Annotating type with class and instance
Question:
I’m making a semi-singleton class Foo
that can have (also semi-singleton) subclasses. The constructor takes one argument, let’s call it a slug
, and each (sub)class is supposed to have at most one instance for each value of slug
.
Let’s say I have a subclass of Foo
called Bar
. Here is an example of calls:
Foo("a slug")
-> returns a new instance of Foo
, saved with key (Foo, "a slug")
.
Foo("some new slug")
-> returns a new instance Foo
, saved with key (Foo, "some new slug")
.
Foo("a slug")
-> we have the same class and slug
from step 1, so this returns the same instance that was returned in step 1.
Bar("a slug")
-> we have the same slug as before, but a different class, so this returns a new instance of Bar
, saved with key (Bar, "a slug")
.
Bar("a slug")
-> this returns the same instance of Bar
that we got in step 4.
I know how to implement this: class dictionary associating a tuple of type
and str
to instance, override __new__
, etc. Simple stuff.
My question is how to type annotate this dictionary?

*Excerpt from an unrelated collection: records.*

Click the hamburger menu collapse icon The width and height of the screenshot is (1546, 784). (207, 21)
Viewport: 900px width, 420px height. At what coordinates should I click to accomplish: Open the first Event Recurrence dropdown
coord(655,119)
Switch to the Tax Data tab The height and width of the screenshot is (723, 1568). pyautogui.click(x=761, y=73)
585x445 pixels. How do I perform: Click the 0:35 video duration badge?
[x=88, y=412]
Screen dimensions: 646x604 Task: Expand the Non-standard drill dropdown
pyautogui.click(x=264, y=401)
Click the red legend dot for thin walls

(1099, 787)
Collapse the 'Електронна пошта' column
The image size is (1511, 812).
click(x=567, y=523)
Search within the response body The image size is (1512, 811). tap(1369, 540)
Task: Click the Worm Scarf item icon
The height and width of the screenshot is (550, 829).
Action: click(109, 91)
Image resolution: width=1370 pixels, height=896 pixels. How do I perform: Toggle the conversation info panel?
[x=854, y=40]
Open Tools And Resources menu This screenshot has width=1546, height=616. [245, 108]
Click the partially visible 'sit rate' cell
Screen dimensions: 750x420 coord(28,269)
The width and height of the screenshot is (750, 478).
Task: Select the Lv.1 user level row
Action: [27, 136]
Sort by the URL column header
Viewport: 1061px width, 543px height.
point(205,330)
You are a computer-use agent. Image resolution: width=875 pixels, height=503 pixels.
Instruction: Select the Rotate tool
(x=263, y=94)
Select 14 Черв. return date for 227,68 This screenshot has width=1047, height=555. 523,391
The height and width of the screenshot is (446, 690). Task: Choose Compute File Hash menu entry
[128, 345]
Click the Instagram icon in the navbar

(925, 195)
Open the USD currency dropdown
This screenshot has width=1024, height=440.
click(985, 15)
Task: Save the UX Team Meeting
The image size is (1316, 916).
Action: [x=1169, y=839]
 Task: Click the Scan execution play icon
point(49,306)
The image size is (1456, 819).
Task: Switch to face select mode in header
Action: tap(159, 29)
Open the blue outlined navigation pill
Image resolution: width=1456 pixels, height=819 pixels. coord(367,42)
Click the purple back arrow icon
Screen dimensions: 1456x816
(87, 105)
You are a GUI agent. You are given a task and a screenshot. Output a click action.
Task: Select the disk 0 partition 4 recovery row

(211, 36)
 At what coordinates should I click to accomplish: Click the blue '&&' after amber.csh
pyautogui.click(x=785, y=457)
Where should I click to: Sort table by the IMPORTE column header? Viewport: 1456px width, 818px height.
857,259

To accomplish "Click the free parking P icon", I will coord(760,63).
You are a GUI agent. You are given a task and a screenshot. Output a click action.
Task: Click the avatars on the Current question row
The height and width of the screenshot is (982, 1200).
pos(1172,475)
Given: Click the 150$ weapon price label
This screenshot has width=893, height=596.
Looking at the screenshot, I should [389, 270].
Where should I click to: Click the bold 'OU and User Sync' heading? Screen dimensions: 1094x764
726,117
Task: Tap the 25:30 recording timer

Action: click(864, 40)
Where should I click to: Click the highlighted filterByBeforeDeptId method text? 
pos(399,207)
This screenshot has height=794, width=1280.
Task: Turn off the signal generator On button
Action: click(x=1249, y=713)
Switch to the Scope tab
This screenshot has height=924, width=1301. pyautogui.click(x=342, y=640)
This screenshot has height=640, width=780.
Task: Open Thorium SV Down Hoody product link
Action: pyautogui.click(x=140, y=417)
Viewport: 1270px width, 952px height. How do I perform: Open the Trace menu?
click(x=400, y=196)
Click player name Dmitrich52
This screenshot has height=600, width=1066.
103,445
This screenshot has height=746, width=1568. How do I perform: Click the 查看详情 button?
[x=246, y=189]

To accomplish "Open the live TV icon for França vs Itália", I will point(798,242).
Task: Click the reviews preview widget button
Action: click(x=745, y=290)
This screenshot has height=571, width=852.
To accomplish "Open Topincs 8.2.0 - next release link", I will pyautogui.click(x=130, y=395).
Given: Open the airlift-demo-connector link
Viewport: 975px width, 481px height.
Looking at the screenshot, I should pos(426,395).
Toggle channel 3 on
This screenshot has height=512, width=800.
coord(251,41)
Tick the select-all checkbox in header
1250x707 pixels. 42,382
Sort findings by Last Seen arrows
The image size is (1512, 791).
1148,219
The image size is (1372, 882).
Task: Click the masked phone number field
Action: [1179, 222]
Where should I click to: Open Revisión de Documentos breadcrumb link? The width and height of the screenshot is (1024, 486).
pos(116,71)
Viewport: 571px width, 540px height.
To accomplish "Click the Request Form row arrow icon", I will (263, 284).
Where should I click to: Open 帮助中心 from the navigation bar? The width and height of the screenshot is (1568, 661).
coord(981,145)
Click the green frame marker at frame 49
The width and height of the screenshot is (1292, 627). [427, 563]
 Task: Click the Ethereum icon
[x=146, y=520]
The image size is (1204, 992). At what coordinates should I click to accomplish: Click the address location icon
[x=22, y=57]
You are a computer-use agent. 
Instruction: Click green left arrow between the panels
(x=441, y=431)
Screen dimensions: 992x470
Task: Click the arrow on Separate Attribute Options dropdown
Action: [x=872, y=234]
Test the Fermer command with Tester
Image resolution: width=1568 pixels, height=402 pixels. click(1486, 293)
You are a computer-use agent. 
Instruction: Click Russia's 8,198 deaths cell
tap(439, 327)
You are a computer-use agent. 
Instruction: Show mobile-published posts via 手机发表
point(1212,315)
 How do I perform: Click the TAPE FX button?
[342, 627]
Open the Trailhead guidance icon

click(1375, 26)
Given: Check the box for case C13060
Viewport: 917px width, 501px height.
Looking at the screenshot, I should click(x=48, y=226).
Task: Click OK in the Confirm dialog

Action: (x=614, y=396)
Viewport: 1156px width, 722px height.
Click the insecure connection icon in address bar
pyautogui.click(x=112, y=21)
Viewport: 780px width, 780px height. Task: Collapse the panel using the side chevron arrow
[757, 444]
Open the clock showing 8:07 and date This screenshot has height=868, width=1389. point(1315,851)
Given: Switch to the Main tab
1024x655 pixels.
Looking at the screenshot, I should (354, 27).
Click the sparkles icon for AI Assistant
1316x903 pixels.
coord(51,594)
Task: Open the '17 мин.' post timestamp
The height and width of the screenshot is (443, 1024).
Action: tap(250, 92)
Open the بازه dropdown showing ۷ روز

What I tried to do was something like this:
FooSubtype = TypeVar("FooSubtype", bound="Foo")
class Foo:
_instances: Final[dict[tuple[Type[FooSubtype], str], FooSubtype]] = dict()
So, the idea is "whatever type is in the first element of the key ("assigning" it to FooSubtype
type variable), the value needs to be an instance of that same type".
This fails with Type variable "FooSubtype" is unbound
, and I kinda see why.
I get the same error if I split it like this:
FooSubtype = TypeVar("FooSubtype", bound="Foo")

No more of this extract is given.